イロハモミジ 季節のグラデーション

朝晩の気温がぐっと下がり、一気に季節が進んだように感じるここ数日。街の木々も万緑の候から徐々に衣替えを始めています。
紅葉の代表樹であるイロハモミジはカエデの一種で、その掌状に深く切れ込みの入った小ぶりな葉は、秋の深まりに伴って鮮やかな紅色へと染まっていきます。今の時期はちょうど、一本の木でも枝先から中心部、樹冠の上部から下部へとグラデーション状に葉が染まっていく様子を目にすることができます。
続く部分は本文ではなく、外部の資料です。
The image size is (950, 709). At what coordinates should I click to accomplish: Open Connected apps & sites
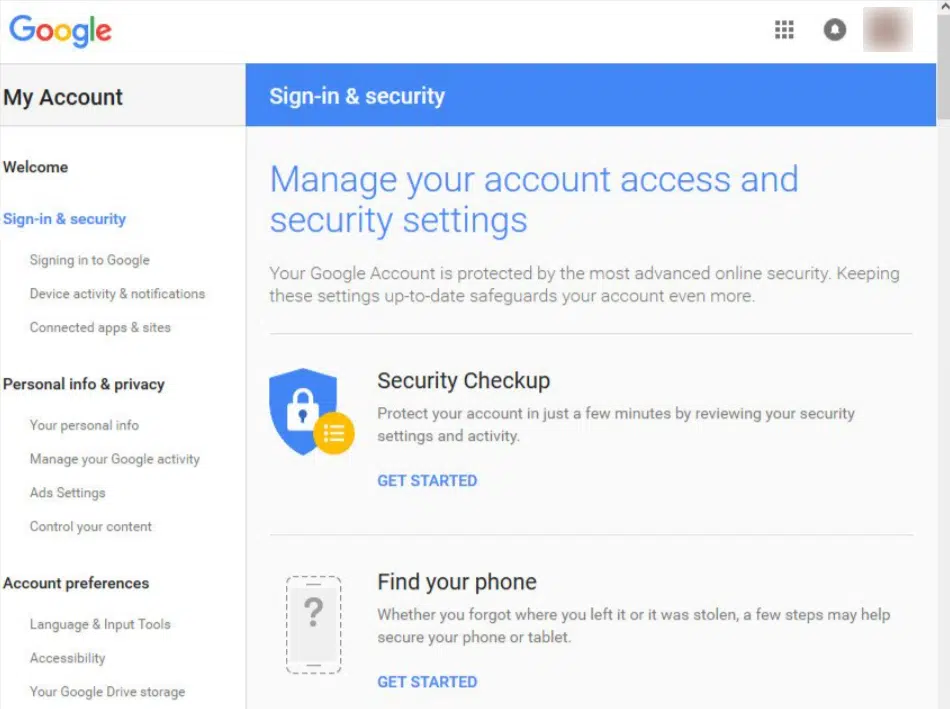(100, 327)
東京都文京区、東京ドームのすぐ隣にある小石川後楽園のイロハモミジも、大泉水の周りで秋の装いを纏い始めています。葉が美しく色づくには、昼夜の温度差、十分な日当たりや湿度などいくつかの環境条件があります。その点で小石川後楽園のように池を中心に据えた日本庭園や公園は、適度な樹間と湿度が保たれた環境にあるため全国的にも紅葉の名所と呼ばれる場所が多くあるのです。
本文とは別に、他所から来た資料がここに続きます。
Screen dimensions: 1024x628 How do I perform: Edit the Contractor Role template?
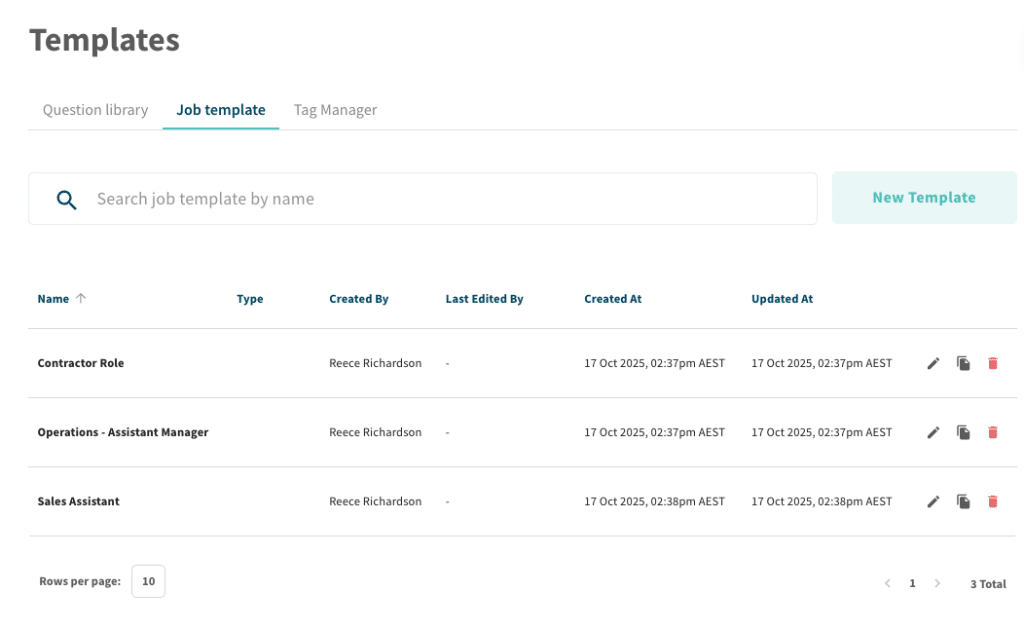point(933,363)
「もみじ」という言葉はもともと木々の葉が赤、または黄色くなることを意味する「もみず/づ」という言葉に由来すると言われています。もみずとは染め物を「揉み出ず」、つまり水の中で染料を揉み出すことになぞらえ、葉色が染まっていく様を表しているのです。いにしえの人はこの時期、霜さえ降りるようなひんやりとした朝晩の空気の中で季節が進むことを、感覚的に捉えていたのかもしれません。


紅葉の季節はまだ始まったばかりです。公園や街中でこれという一本や一帯を決め、葉がどこから染まっていくのか、紅葉の進みを追ってみるのも楽しいかもしれません。